"Tocca a noi ragazzi, studenti, lavoratori, prendere coscienza della situazione"
Riceviamo a pubblichiamo una lettera di una studentessa che racconta la sua esperienza in isolamento nella zona rossa della provincia di Pesaro-Urbino
BRINDISI - Riceviamo a pubblichiamo una lettera di una studentessa brindisina di Biotecnologia all'Università di Fano, Giada Giunta, che racconta la sua esperienza in isolamento nella zona rossa della Provincia di Pesaro-Urbino
Il coronavirus é una realtà che ancora alcuni italiani non comprendono o peggio ignorano, ad alcuni appare una bufala, altri invece impazzano alla ricerca di provviste, disinfettanti e mascherine, si recano in zone affollate in preda al panico per assicurarsi i beni primari senza rendersi conto che é proprio il frequentare luoghi troppo affollati che facilita l'espansione del virus. A poche ore dalla firma di un decreto che isola la Regione Lombardia e altre 14 province del Nord Italia, la situazione appare surreale.
In un attimo mi sono ritrovata a passare dallo svolgere una vita regolare, tra palestra, amici e faccende quotidiane, a finire nella “zona rossa” della Provincia di Pesaro-Urbino (Fano) lontano da casa e da tutti gli affetti, senza un medico di base, un appoggio e senza nessuno che sappia trasmettermi tranquillità. C'é paura, ma c'é anche tanta amarezza.
Amarezza perché é facile emanare un decreto, prendere una decisione, poi cambiare improvvisamente tutto da un momento all'altro. Tra il 23 febbraio e l'1 marzo nella Regione Marche a noi studenti sono arrivate notizie contrastanti, un attimo prima dovevamo frequentare le lezioni obbligatorie, un attimo dopo era necessario rimanere a casa, fino a che nel tardo pomeriggio di domenica 1 marzo, dopo che le lezioni sarebbero dovute ricominciare il 2, ci siamo ritrovati messi in un angolo con le spalle al muro.
Oltre che ad un 'tira e molla' tra il Presidente della Regione Marche ed il Presidente del Consiglio, ad aggravare la situazione é stata tutta la mal divulgazione delle notizie, giornalisti che hanno approfittato della situazione per fare notizia ma in realtà hanno solo creato panico, bozze di decreti pubblicati prima del previsto e tanto altro. Ad oggi molti studenti sono ancora qui.
É facile prendere un treno, un aereo, un bus per fuggire e tornare a casa, è facile che la mente delle persone smetta di ragionare coscienziosamente e conduca a scelte affrettate. Anche io, in un primo momento ho pensato di scappare per tornare a casa dai miei cari, ma poi mi sono fermata a ragionare. Ho contattato le autorità, la Protezione civile e il numero verde messo a disposizione dallo Stato.

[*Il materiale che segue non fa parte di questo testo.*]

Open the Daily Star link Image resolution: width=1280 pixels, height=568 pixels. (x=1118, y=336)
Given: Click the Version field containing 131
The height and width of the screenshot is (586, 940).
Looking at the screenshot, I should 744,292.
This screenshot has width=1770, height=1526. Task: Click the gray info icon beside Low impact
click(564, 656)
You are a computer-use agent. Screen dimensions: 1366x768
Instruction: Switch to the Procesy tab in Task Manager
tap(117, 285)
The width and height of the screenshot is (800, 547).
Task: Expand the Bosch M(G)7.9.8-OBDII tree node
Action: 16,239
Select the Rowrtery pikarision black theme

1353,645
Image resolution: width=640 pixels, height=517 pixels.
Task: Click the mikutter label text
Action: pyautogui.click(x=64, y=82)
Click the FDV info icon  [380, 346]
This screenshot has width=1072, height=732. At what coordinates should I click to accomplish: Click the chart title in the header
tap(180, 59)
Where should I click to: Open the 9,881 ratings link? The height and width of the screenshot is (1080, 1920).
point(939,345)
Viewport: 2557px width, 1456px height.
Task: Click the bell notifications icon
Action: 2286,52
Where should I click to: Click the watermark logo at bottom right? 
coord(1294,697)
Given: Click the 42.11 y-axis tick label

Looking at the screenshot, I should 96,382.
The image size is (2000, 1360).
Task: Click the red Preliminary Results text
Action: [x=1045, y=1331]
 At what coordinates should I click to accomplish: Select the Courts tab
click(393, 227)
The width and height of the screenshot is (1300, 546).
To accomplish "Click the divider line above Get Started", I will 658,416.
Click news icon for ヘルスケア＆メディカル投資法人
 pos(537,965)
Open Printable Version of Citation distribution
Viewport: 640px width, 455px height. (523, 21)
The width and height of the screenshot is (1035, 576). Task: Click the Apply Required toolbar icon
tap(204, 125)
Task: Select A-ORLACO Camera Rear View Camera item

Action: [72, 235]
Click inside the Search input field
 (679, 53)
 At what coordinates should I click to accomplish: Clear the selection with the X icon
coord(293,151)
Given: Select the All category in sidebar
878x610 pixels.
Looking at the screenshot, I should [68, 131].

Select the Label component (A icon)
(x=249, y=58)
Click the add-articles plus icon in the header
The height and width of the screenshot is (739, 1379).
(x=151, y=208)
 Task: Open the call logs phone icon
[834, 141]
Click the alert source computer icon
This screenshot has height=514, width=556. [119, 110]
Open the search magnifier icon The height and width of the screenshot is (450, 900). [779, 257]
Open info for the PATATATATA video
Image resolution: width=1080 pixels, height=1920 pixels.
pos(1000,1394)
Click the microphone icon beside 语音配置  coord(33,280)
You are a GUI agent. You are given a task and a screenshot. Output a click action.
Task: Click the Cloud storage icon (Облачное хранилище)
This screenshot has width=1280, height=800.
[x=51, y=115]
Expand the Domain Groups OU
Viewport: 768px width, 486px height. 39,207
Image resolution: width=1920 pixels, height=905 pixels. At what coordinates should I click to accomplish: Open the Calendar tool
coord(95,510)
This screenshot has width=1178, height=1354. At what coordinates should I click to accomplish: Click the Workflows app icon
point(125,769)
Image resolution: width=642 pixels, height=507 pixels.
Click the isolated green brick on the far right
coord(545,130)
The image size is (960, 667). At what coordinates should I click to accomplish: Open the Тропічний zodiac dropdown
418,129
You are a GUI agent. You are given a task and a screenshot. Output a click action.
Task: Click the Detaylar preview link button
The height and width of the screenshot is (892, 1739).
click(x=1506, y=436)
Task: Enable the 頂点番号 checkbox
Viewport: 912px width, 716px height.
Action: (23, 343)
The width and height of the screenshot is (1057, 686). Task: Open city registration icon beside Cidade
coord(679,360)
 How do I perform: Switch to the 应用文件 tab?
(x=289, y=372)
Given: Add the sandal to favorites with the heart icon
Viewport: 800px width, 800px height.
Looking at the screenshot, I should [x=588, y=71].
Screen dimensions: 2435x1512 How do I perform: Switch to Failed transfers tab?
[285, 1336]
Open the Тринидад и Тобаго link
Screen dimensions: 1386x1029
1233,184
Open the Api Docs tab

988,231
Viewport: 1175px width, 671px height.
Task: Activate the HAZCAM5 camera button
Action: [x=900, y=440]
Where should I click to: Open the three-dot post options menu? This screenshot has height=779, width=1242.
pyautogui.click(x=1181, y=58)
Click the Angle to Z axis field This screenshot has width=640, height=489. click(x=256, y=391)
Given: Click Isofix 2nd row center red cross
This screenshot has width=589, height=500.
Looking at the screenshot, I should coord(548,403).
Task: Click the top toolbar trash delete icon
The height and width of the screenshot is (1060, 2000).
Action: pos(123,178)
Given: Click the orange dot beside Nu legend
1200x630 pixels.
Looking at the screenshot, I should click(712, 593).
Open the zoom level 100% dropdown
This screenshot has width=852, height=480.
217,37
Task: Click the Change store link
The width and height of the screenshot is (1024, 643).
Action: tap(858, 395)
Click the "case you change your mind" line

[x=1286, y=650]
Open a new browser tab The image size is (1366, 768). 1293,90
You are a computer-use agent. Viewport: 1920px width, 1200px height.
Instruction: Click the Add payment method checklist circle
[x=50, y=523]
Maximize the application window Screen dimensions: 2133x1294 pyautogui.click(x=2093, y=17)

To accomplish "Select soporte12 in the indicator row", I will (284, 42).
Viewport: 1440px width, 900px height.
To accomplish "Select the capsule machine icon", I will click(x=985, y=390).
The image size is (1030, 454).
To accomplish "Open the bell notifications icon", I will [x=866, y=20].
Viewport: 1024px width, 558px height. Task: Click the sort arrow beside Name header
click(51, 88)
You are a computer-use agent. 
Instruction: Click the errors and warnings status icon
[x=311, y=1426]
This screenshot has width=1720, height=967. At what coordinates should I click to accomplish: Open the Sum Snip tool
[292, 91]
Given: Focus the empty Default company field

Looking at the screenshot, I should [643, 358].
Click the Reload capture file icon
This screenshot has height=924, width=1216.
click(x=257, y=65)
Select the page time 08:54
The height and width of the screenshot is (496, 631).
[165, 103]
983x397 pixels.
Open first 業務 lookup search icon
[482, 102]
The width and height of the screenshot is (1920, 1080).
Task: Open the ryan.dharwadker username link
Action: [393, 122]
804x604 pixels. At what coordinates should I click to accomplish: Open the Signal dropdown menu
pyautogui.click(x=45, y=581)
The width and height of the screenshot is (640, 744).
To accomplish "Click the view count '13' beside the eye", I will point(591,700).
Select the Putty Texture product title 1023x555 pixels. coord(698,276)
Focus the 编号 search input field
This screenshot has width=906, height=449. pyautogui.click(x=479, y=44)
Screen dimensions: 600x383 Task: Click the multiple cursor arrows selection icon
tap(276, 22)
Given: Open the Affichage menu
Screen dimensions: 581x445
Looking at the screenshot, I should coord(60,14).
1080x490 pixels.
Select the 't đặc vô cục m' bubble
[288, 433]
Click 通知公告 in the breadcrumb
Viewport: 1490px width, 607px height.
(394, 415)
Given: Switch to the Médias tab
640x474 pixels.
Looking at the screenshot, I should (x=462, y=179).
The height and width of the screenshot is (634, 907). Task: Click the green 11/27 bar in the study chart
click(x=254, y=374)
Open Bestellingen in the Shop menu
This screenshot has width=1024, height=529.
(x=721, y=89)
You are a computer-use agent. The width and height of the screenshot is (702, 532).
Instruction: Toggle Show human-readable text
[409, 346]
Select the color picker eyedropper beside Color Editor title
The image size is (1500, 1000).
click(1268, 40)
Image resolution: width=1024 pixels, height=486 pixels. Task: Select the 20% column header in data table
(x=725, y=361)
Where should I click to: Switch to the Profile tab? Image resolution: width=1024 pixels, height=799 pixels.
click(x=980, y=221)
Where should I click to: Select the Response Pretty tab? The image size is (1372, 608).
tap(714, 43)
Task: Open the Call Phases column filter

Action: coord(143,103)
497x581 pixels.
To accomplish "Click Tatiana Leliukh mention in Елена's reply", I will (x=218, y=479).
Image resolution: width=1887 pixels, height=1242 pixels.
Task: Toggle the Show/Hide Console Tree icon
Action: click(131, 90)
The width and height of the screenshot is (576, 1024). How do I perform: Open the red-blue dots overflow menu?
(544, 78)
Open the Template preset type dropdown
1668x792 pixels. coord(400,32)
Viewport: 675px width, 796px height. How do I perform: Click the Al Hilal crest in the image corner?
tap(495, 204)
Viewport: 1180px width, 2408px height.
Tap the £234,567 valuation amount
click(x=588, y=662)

La loro risposta è stata chiara: non bisogna prendere i mezzi; non bisogna farsi venire a prendere dai propri genitori o parenti, non bisogna spostarsi se non in caso di emergenza. Gran parte delle persone risulta essere asintomatica, non possiamo dare nulla per certo. Non possiamo rischiare di infettare i nostri nonni, i nostri amici e tutte le persone che conosciamo.
La situazione è grave: tutto il personale ospedaliero è impegnato in questa emergenza, le terapie intensive sono affollate e ció si riversa anche in tutti gli altri reparti. Per questo motivo ulteriori contagi porterebbero ad un collasso degli ospedali e le persone rischierebbero di rimanere a casa senza cure sufficienti. Dobbiamo contenere questo virus. E ora che fare? Ora davanti alla situazione di disagio in cui ci siamo ritrovati, tocca a noi ragazzi, studenti, lavoratori, prendere coscienza della situazione.
Non sottovalutate e non siate egoisti. Tocca a noi capire che scappare da una parte all'altra dell'Italia può nuocere e peggiorare una situazione che é già grave di per sé, tocca a noi pensare ai nostri parenti nelle nostre città natali, alle persone che amiamo e tutelarle in ogni modo.
Questo significa seguire le misure di sicurezza, non spostarsi e mantenere la calma. Impegnatevi. Fate sacrifici. Se siete come me, sconfortati e afflitti, non abbiate paura, fatelo per le persone che amate nella speranza che dopo questo periodo di difficoltà, possiate tornare a casa a riabbracciarle.